Galloway’s antipathy toward slavery drove him to travel to Haiti in 1860 in order to recruit men to invade the American South. This proved futile, and he returned to the United States at the start of the American Civil War.

Galloway joined the Union army in 1861 as a spy for Major General Benjamin Butler. He was a supply scout who reconnoitered Confederate territory before Union military action. He learned a lot about slavery from slaves he met while traveling through North Carolina, Louisiana, and Mississippi. He was arrested and imprisoned while scouting in Vicksburg, Mississippi, but later escaped.

He returned to the North in 1863, where he began recruiting Black men to join the Union army. His efforts culminated in an April 28, 1864 meeting with President Lincoln, during which he argued for African American citizenship and suffrage in exchange for Blacks serving in the Union military. By the end of the Civil War, Blacks made up 10% of the Union army.

Galloway returned to North Carolina after the Civil War. Martha Ann Dixon was his wife. John, their first son, was born in 1865. On October 17, 1868, he was elected as a Republican to the North Carolina state senate. The following year, he was elected as a presidential elector, making him the first African-American to serve in the electoral college.

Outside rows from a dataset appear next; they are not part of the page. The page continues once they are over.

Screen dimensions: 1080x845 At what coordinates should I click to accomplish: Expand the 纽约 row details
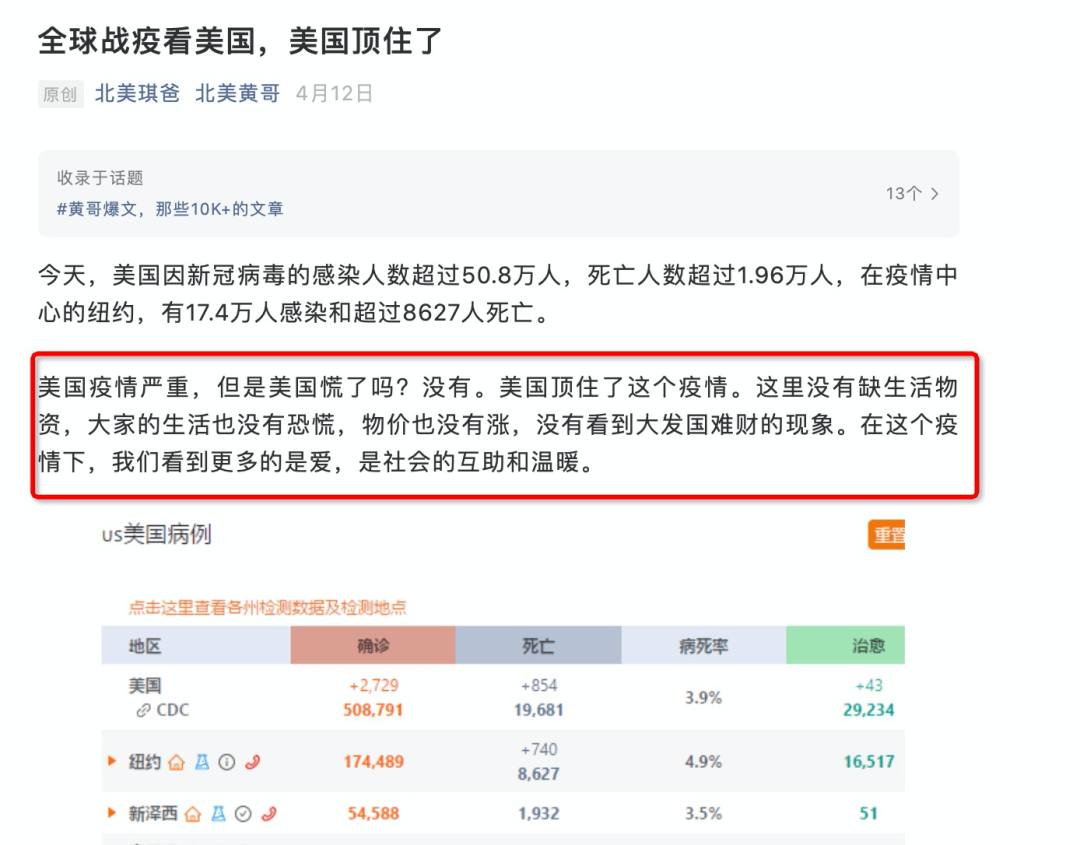[111, 762]
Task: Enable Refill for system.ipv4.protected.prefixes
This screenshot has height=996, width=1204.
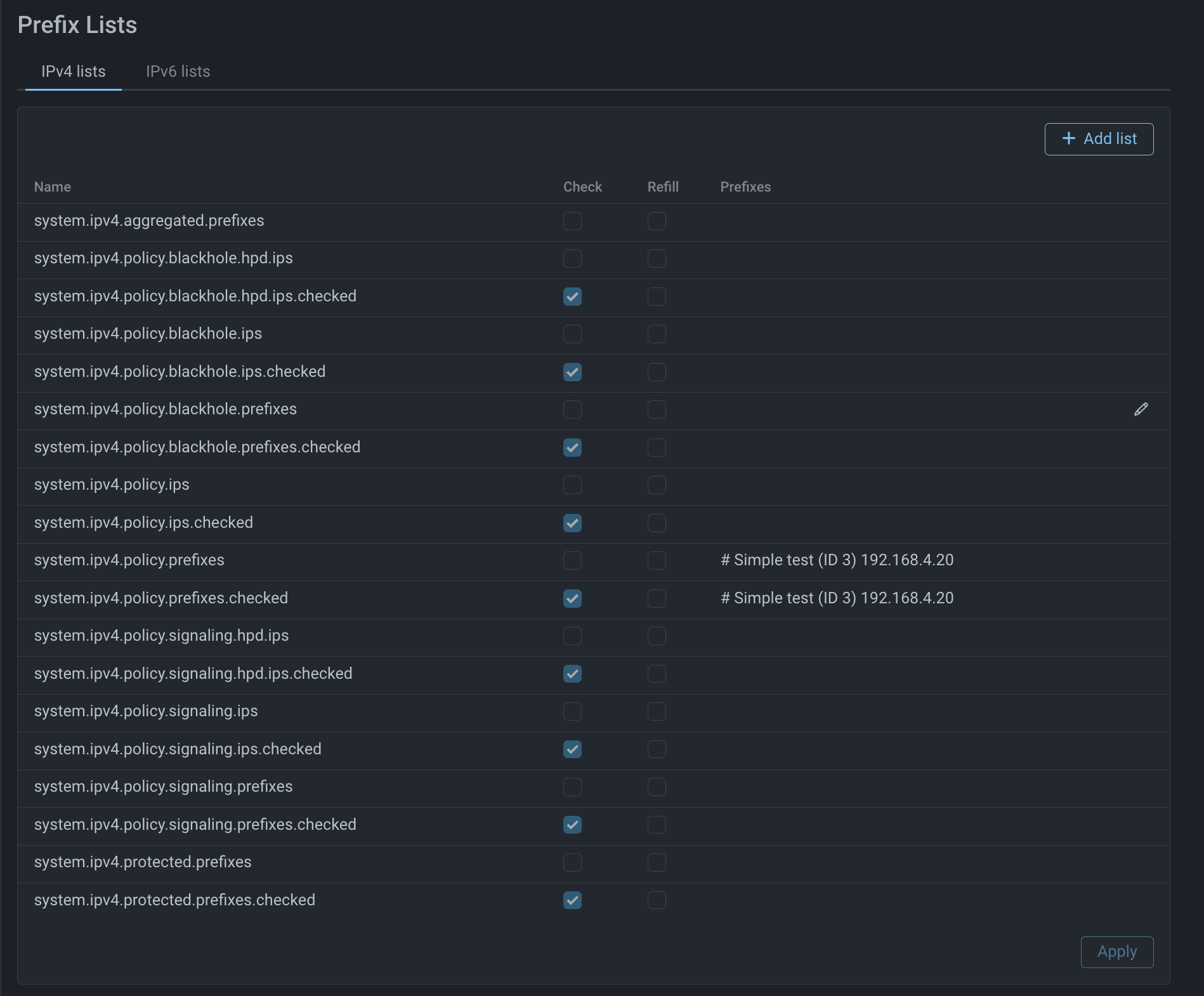Action: tap(657, 863)
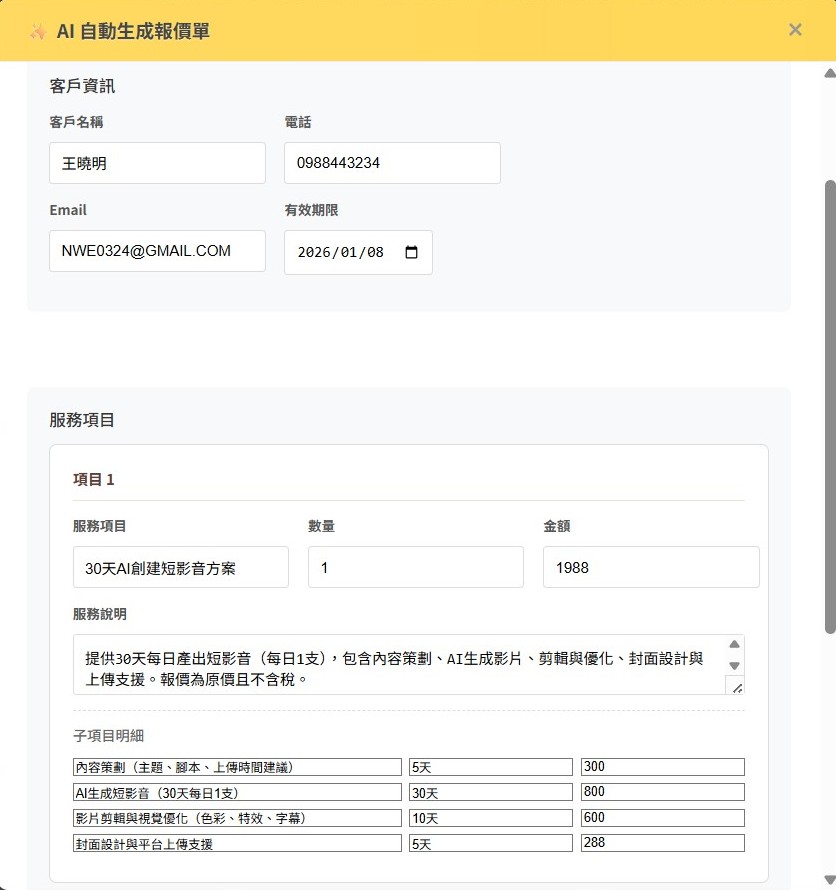Select the 服務項目 field 30天AI創建短影音方案
This screenshot has height=890, width=836.
pyautogui.click(x=180, y=566)
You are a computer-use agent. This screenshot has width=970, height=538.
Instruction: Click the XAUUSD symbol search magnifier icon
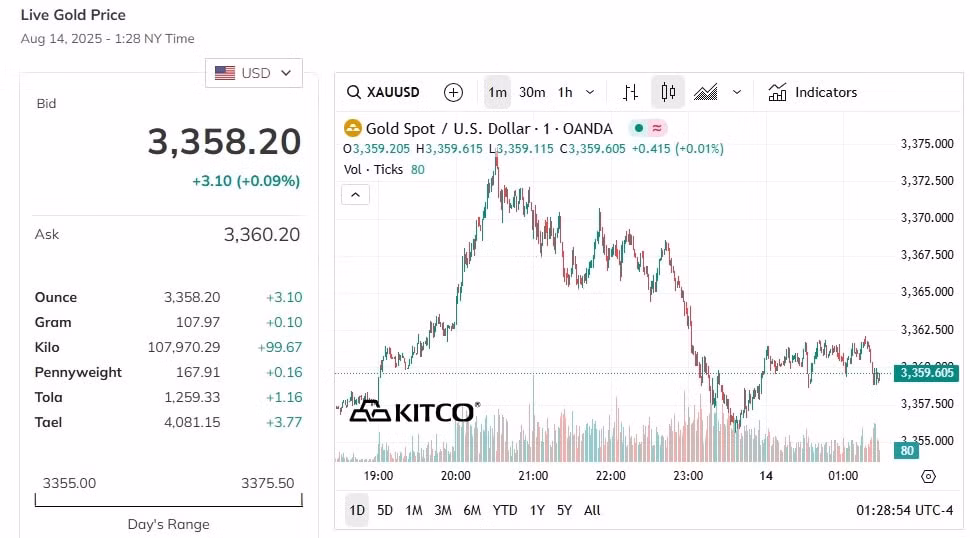(353, 92)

Many whites in North Carolina reacted violently to the United States granting African Americans citizenship and the right to vote. Racist organizations arose to violently suppress Blacks. The Ku Klux Klan was the most notorious of these, infamous for intimidating, maiming, and murdering Blacks throughout the South. Galloway responded to the violence in North Carolina by organizing a local militia (which is legal under state law); he was elected Commander of the 1st Regiment defense militia. He actively supported the Shoffner Act, which established a state militia to combat the Ku Klux Klan.

 

Abraham Galloway Marker (Port City Daily)

 

In 1870 Galloway was elected for a second term to the state senate. His second son, Abraham Jr., was born that year. Later that year, he succumbed to an undiagnosed illness, dying at the young age of 33. His funeral was held in Wilmington, with over 6,000 people in attendance.

Galloway was a self-confident Black man who openly carried a pistol and argued against the use of the N-word. He endured slavery, gained his freedom, and fought for the equality for all men and women in the United States.